Archive for September 13th, 2010

Until I started visiting cemeteries, I didn’t realize how changing the real estate could be. When you don’t go to cemeteries much, you just assume that people die, they are buried (or their ashes are interred) in a cemetery, and there they stay, forever.

But cemeteries are in fact far more dynamic. Particularly in the 19th and early 20 centuries, cemeteries would be closed and their inhabitants dug up and reburied elsewhere, with or without the markers they had at the original cemeteries. But even if the cemetery remains open, a family might move their relative to a more prominent location. At Erie Street Cemetery, you can find this elegant monument to the Case family.

But the Cases aren’t there.



The Cases (Leonard Sr. and Elizabeth) were instrumental to the creation of Erie Steet Cemetery, as they sold the land to the city trustees for $1 in the 1820s. Leonard Case, Sr., was an important businessman, and philanthropist in 19th century Cleveland, and when he and his wife died, they were buried in the same land they had sold to the city.

Leonard and Elizabeth Case’s sons, Leonard and William, continued his the family tradition of philanthropic work.  Leonard Jr. gave the family name to the Case School of Applied Science that he founded, now part of Case Western Reserve University.

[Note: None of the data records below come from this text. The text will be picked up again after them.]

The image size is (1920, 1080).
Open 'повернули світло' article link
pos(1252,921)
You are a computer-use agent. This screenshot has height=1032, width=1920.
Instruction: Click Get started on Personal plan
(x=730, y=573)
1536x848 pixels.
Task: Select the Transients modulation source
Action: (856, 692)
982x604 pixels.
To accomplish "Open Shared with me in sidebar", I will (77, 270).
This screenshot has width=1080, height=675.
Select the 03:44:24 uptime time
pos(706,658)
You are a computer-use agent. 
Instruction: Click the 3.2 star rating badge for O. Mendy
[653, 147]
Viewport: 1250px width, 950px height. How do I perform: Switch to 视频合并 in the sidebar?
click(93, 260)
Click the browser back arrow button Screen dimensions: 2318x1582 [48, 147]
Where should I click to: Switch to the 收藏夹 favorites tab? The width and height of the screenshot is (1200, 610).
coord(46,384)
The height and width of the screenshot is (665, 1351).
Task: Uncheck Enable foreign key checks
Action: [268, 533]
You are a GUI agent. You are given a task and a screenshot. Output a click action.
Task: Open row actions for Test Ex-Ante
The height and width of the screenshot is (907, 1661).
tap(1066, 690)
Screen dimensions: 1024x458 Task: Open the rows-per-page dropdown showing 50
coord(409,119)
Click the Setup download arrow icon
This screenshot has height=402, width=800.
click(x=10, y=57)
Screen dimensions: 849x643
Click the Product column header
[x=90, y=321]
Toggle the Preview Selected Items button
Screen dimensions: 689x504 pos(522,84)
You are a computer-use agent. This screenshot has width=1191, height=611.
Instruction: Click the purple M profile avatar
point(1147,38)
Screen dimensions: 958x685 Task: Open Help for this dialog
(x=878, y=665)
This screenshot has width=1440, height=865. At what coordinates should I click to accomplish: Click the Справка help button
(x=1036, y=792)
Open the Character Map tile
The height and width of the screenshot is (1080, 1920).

At point, the family was moved from Erie Street Cemetery to more modern and fashionable Lake View Cemetery, although I have not been able to determine who made these arrangements.  The Lake View Cemetery Association was formed in 1869 and the first plots were sold in 1870, so Leonard Case Jr. could have decided to move the family there before his death in 1880, but his name is carved on the Erie Street marker.